Paper 2, Section II, J

Applied Probability
Part II, 2013

(i) Define a Poisson process as a Markov chain on the non-negative integers and state three other characterisations.

(ii) Let λ(s)(s0)\lambda(s)(s \geqslant 0) be a continuous positive function. Let (Xt,t0)\left(X_{t}, t \geqslant 0\right) be a right-continuous process with independent increments, such that

P(Xt+h=Xt+1)=λ(t)h+o(h)P(Xt+h=Xt)=1λ(t)h+o(h)\begin{aligned} \mathbb{P}\left(X_{t+h}=X_{t}+1\right) &=\lambda(t) h+o(h) \\ \mathbb{P}\left(X_{t+h}=X_{t}\right) &=1-\lambda(t) h+o(h) \end{aligned}

where the o(h)o(h) terms are uniform in t[0,)t \in[0, \infty). Show that XtX_{t} is a Poisson random variable with parameter Λ(t)=0tλ(s)ds\Lambda(t)=\int_{0}^{t} \lambda(s) d s.

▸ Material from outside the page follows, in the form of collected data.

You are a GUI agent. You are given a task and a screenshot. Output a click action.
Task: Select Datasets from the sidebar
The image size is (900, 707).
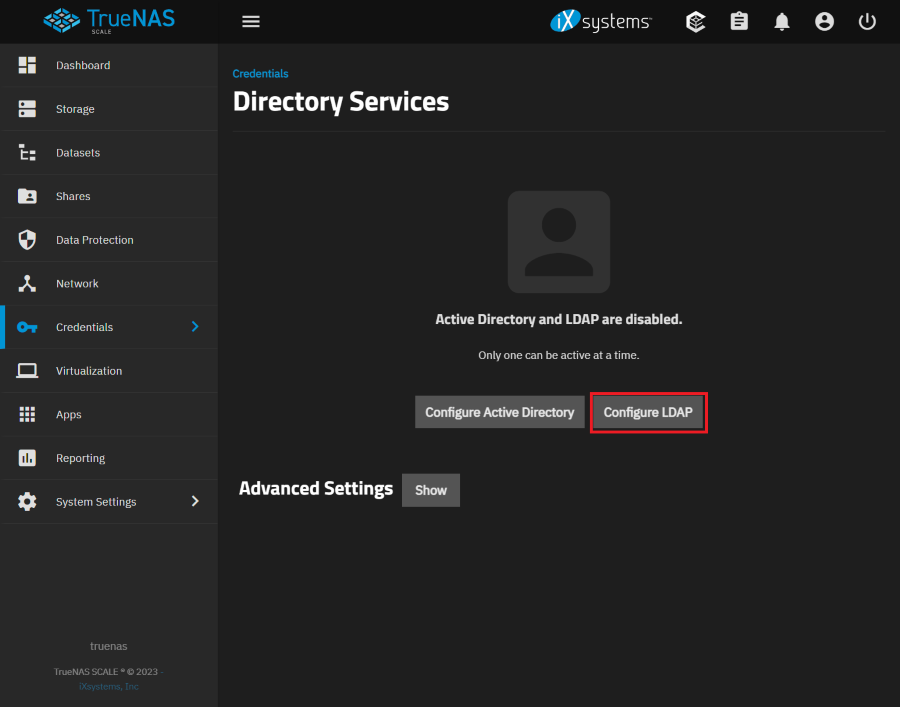78,153
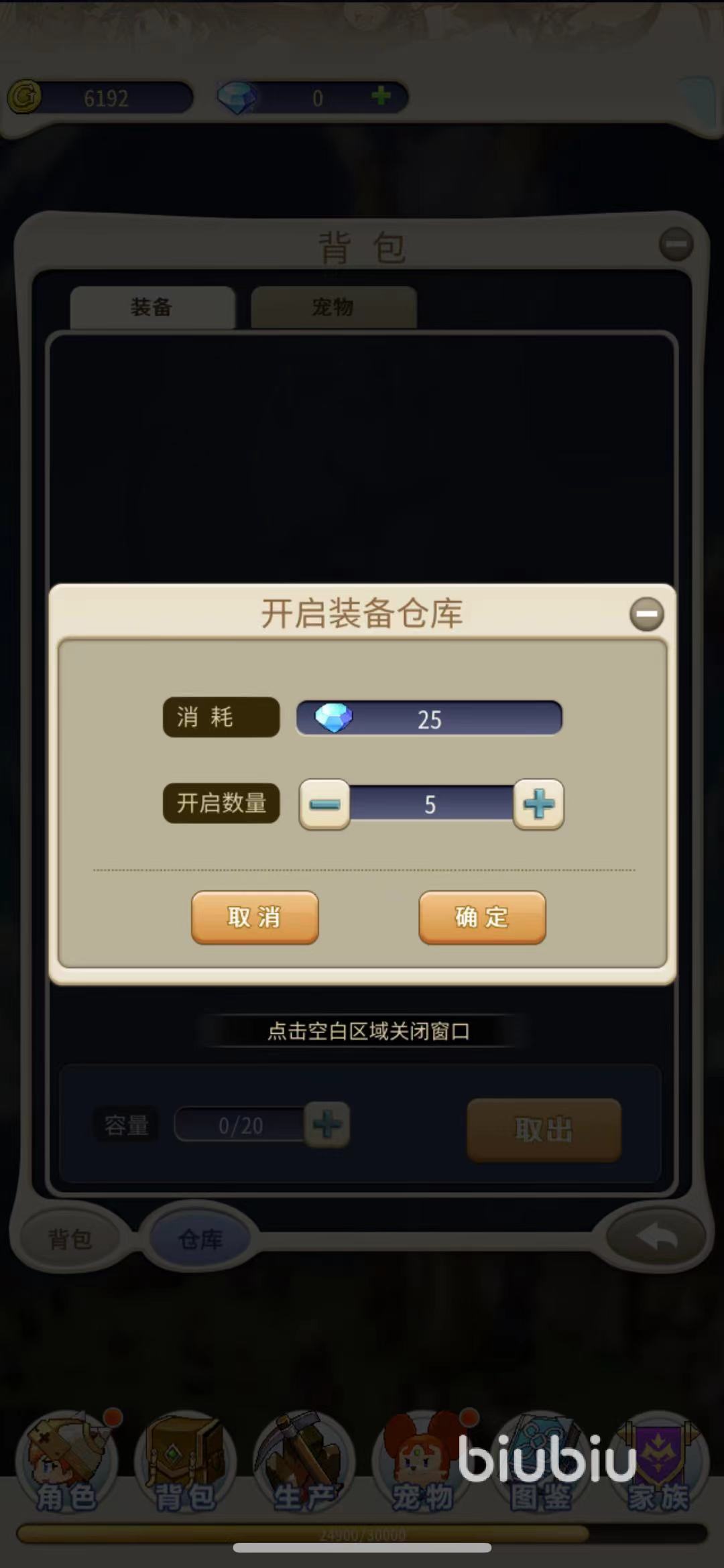Viewport: 724px width, 1568px height.
Task: Add diamonds with green plus icon
Action: click(x=381, y=96)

(iii) Let X=(Xn:n=1,2,)X=\left(X_{n}: n=1,2, \ldots\right) be a sequence of independent and identically distributed positive random variables with continuous density function ff. We define the sequence of successive records, (Kn,n=0,1,)\left(K_{n}, n=0,1, \ldots\right), by K0:=0K_{0}:=0 and, for n0n \geqslant 0,

Kn+1:=inf{m>Kn:Xm>XKn}K_{n+1}:=\inf \left\{m>K_{n}: X_{m}>X_{K_{n}}\right\}

The record process,(Rt,t0)\left(R_{t}, t \geqslant 0\right), is then defined by

Rt:=#{n1:XKnt}R_{t}:=\#\left\{n \geqslant 1: X_{K_{n}} \leqslant t\right\}

Explain why the increments of RR are independent. Show that RtR_{t} is a Poisson random variable with parameter log{1F(t)}-\log \{1-F(t)\} where F(t)=0tf(s)dsF(t)=\int_{0}^{t} f(s) d s.

[You may assume the following without proof: For fixed t>0t>0, let YY (respectively, ZZ ) be the subsequence of XX obtained by retaining only those elements that are greater than (respectively, smaller than) tt. Then YY (respectively, ZZ ) is a sequence of independent variables each having the distribution of X1X_{1} conditioned on X1>tX_{1}>t (respectively, X1<tX_{1}<t ); and YY and ZZ are independent.]